The choroid is one of the most vascularized tissues in the human body and is shown to play important roles in the perfusion of outer retinal layers, thermo-regulation of the retina, maintenance of the anatomical position of the retina. It is an important source of oxygen and nutrients to the outer retina and the retinal pigment epithelium. Many published studies have proven that the choroid is influenced by ocular inflammatory conditions such as retinal vasculitis.[6,16,17] It is also suggested that increased vascular permeability in the posterior segment and choroidal effusion is the mechanisms of choroidal thickening during ocular inflammation. Our study exhibited a positive correlation with increased SFCT in both eyes of acute retinal vasculitis patients with bilateral involvement. Similar correlation was also observed in unilaterally affected patients in which the non-involved eyes showed thinner choroids compared with the affected fellow eyes. Leakage from vascular structures can also lead to choroidal thickening in inflammatory conditions which subsequently decreases with appropriate treatment. This increased leakage is a probable source of thickened choroid in idiopathic retinal vasculitis.

The choroidal thickness in females has been shown to be lower but the number of female subjects in our study was low (three subjects with three affected eyes), with no statistical difference between affected and control group. The SFCT has been shown to decrease progressively with age.[21,22] The mean age of all three sub-group subjects in our study was comparable. The presence or absence of inflammation in anterior chamber had no statistically significant effect on choroidal thickness in our study.
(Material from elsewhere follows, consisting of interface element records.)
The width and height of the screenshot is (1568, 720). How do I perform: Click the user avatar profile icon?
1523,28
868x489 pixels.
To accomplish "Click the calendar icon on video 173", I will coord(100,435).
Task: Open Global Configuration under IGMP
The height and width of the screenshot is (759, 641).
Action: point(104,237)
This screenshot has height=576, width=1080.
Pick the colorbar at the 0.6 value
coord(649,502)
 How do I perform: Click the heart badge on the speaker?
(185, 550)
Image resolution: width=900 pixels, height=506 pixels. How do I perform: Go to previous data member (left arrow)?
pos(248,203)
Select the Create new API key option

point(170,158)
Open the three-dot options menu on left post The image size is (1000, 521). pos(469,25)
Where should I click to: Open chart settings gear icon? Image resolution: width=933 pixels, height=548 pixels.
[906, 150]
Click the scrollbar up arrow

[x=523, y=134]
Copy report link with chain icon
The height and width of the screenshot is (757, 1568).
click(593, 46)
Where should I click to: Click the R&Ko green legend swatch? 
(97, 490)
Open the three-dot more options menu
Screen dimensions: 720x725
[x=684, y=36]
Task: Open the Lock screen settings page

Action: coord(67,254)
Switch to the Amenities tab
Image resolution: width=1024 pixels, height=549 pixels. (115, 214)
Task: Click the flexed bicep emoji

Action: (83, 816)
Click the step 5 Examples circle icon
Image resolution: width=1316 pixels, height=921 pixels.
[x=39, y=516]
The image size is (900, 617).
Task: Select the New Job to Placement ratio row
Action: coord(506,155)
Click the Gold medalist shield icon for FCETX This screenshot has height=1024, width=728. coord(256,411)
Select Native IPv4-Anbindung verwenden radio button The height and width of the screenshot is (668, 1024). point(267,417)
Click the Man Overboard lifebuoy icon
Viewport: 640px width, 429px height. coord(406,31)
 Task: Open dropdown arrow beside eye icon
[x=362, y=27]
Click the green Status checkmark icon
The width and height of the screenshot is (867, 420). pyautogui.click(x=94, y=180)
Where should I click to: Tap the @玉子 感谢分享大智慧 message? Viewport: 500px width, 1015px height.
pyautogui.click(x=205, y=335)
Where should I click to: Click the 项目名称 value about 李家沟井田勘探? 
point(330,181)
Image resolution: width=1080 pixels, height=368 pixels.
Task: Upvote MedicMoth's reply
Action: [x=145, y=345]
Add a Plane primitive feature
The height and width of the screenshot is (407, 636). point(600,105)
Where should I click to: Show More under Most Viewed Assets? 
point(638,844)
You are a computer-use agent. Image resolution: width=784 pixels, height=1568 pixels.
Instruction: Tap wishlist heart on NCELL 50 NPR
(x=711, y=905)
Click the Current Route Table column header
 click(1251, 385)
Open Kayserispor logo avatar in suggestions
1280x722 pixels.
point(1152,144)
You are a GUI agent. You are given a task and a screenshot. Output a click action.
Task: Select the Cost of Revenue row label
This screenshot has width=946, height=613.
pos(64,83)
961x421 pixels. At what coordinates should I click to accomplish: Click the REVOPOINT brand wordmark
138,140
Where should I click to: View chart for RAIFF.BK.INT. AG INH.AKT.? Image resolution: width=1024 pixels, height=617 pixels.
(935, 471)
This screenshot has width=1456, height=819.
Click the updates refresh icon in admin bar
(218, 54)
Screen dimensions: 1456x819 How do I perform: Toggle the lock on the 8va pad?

The strength of our work compared with previous similar studies is the large number of eyes enrolled in each group and the strict exclusion of subjects with concurrent associated choroiditis. Our study also showed increased choroidal thickness in affected eyes in unilateral cases proving that retinal vascular involvement will significantly alter choroidal thickness in the affected eyes as compared with the normal eyes in the same subject. However, there are certain inherent limitations in this study. First, the measurement of SFCT may also not be accurate in the eyes that did not show a clear outer limit of the choroid on OCT. Second, SFCT measurement is dependent on a large number of variables, and it is not possible to have a strict control between all groups, especially of all those variables that are likely to intervene with the results and outcomes. Third, the flare meter is an indispensable tool for the quantitative evaluation of inflammation in the anterior chamber where as in this study, we evaluated inflammation in anterior chamber using slit lamp by a single trained observer. Indocyanine angiography (ICG) which is a useful tool for diagnosis of active choroiditis was also employed in selected clinical suspect cases only.

In conclusion, during active inflammation, eyes with idiopathic retinal vasculitis may exhibit increased SFCT compared with unaffected fellow eyes and healthy control eyes. Thus, measurement of SFCT alone on OCT with EDI imaging can serve as a non-invasive modality in diagnosis of acute idiopathic retinal vasculitis patients.